PHILIP Larkin once commented that he had no objection to visiting China as long as he could come home again the same day. He should have had a word with Tom, the central character of Sid Smith's third novel, China Dreams, who only needs to close his eyes to arrive in the "middle kingdom", although the place he "visits" is a mythological, grotesquely sexualised dreamland. "I'm in China more than I'm here," he thinks, when threatened by reality once more. Smith's previous two novels, Something About A House and A House By The River, were actually set in period China, and both contained passages of ugly if inventive violence. Set free from a physical landscape, his vision is even stronger. A young man barely out of his teens, Tom begins to dream luridly when he starts work as a delivery boy at a Chinese takeaway. At first, everything is hunky-dory. He enjoys his job and a relationship with the owner's pretty daughter, May Tan.
Alas, it cannot last and Tom is forced to return to the squat he shares with ex-cons who have a regrettable sense of hygiene. His own aversion to soap may have lost him both job and girlfriend: "Grease keeps you warm."
Another factor might be his chronic smoking of marijuana. Puffing on joints like they're Woodbines is not a good idea when there is a history of mental illness in the family. His sister has an unnamed disability; his father departed from reality while running a religious cult.
Mr Tan's decision may also have had something to do with the suicide of May's twin, Johnny, who dies by stabbing himself in the groin with scissors. It's hinted that Johnny, who was gay, may have had an experimental sexual dalliance with Tom in the past.
The dreams, which pounce frequently and without warning, grow ever more sexual and violent. May appears to him as a bandit queen; Johnny as a hermaphrodite prostitute. Tom suspects that Johnny's troubled spirit is responsible for his disturbed sleep, and grows ever more tramp-like as he stalks May and her family.

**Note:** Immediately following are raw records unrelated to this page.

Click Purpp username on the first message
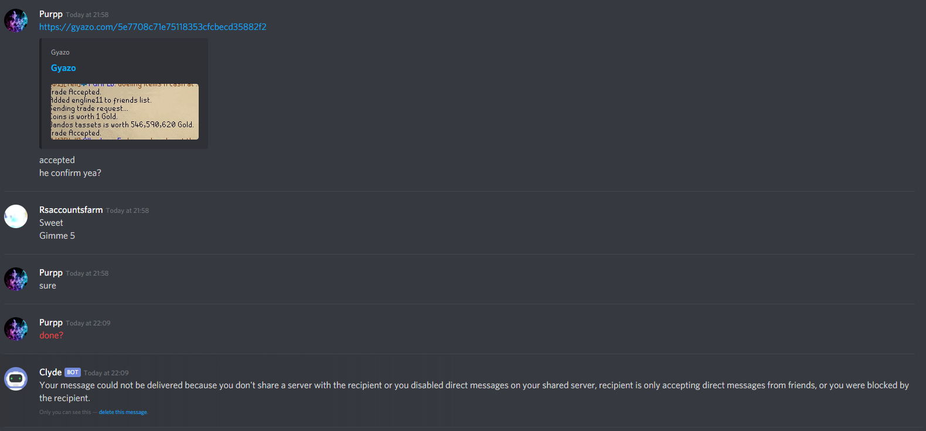This screenshot has width=926, height=431. [51, 14]
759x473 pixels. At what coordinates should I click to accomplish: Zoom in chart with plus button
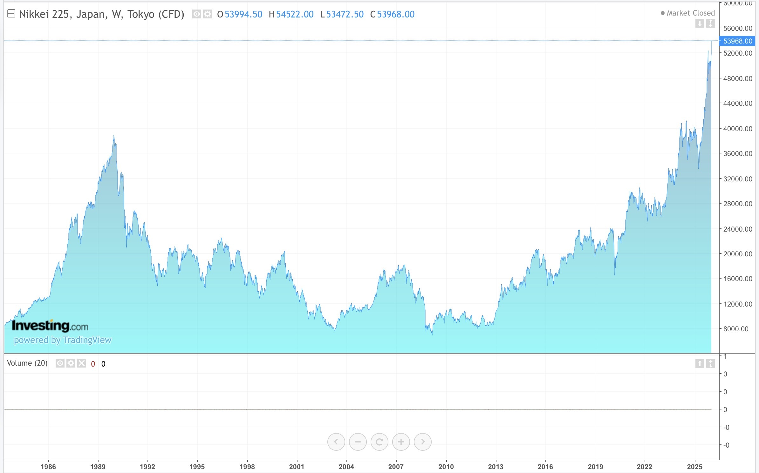click(x=401, y=442)
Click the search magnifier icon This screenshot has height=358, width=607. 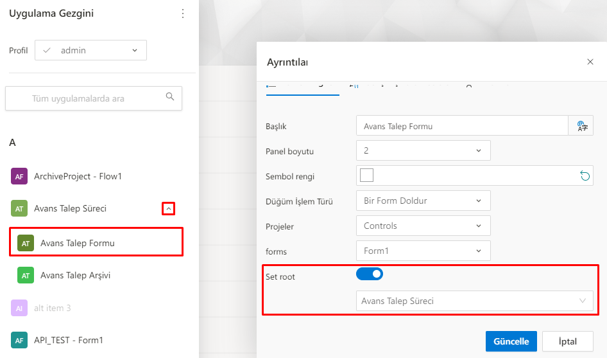pos(170,97)
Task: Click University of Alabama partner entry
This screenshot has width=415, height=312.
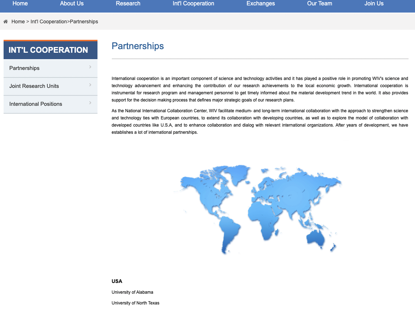Action: point(132,292)
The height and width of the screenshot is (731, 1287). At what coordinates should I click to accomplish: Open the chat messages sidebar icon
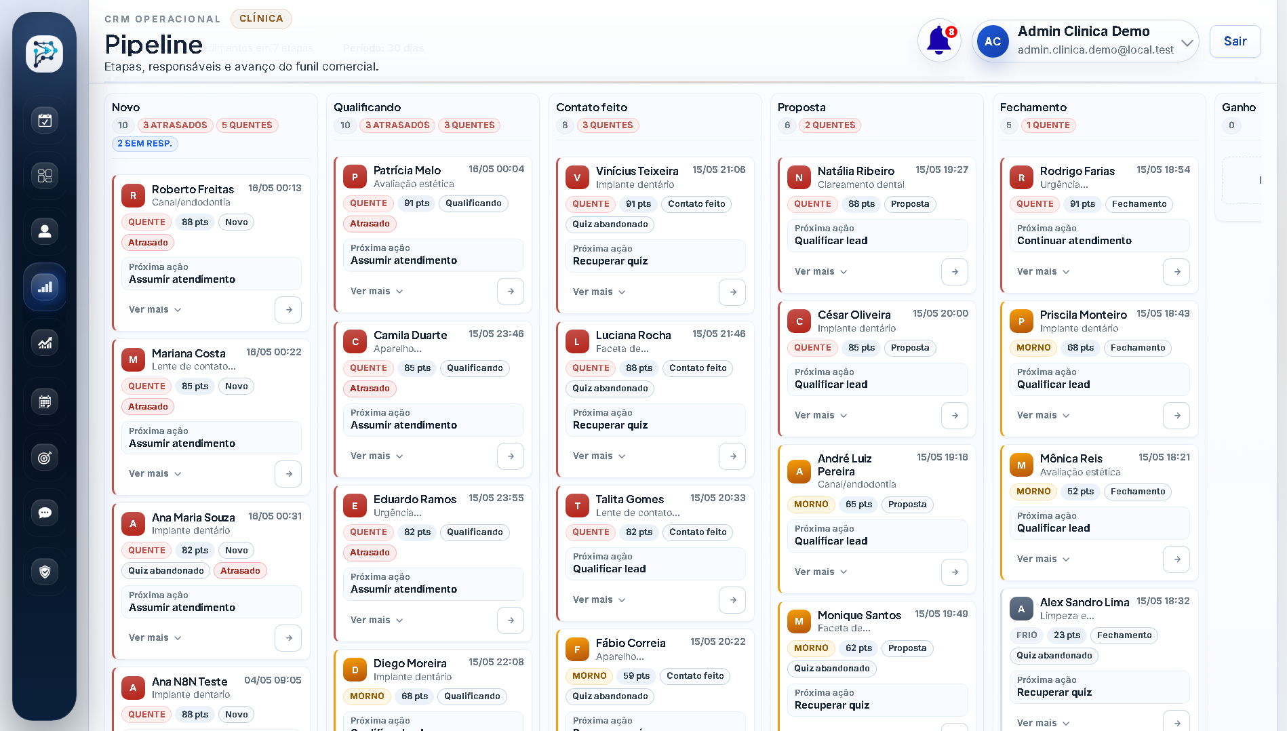tap(45, 513)
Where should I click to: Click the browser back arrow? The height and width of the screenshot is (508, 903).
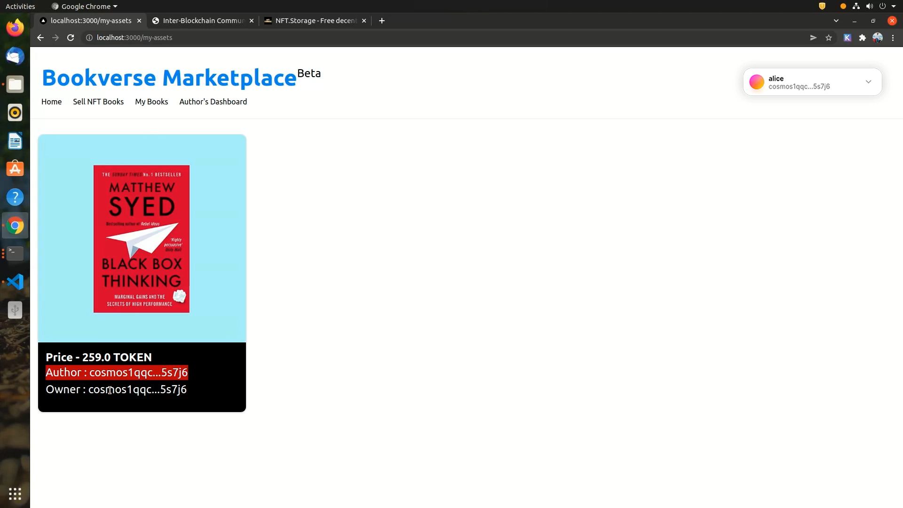pos(40,38)
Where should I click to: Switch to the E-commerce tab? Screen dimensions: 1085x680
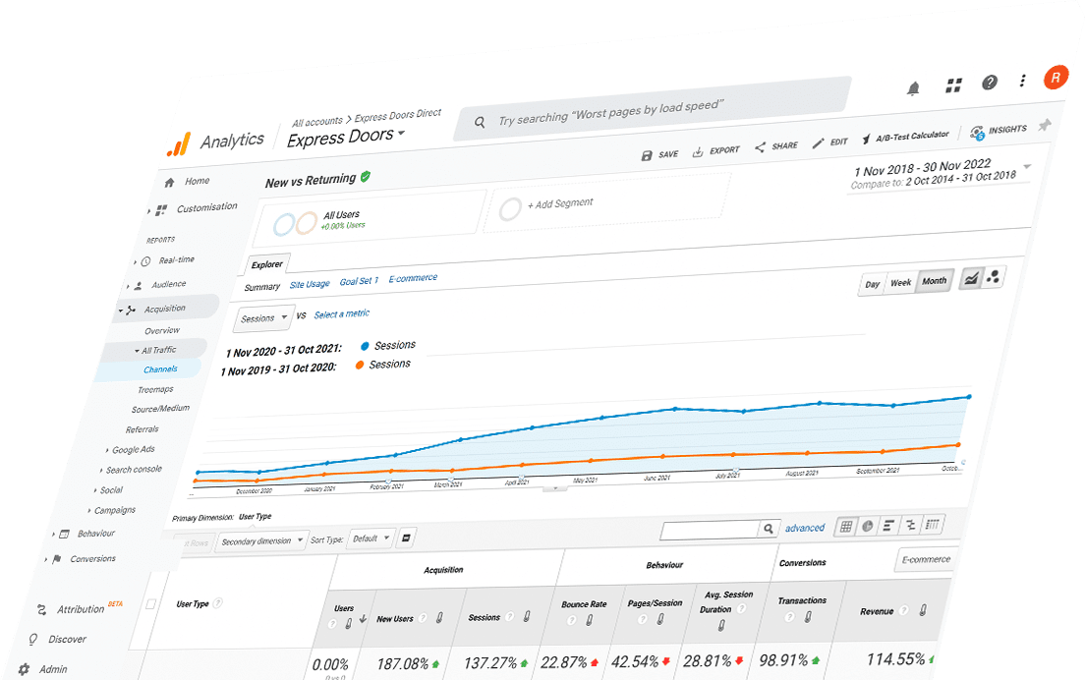coord(413,277)
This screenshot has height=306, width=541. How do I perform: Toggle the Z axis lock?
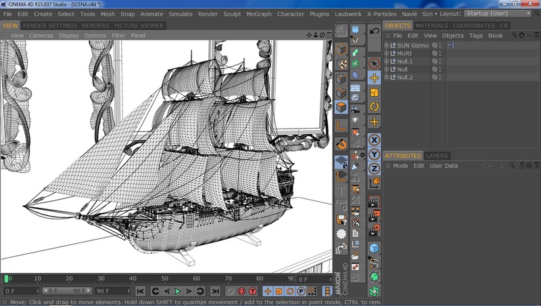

The distinction between reality and dream fades until Tom's "China" is little more than a dreamscape upon which id and superego rampage unchecked. As the book counts down towards its fatal denouement, a strong stomach is necessary: "She sat cross-legged in the Underworld, sitting on bones and chewing bones and pleasuring herself with a leg-bone, the hair over her face."
China Dreams is a book that's hard to love but relishable in one respect: one so rarely comes across a novel that in following a fever dream to its gaudy conclusion makes little concession to the trembling reader's sensitivities. China Nightmares, more like.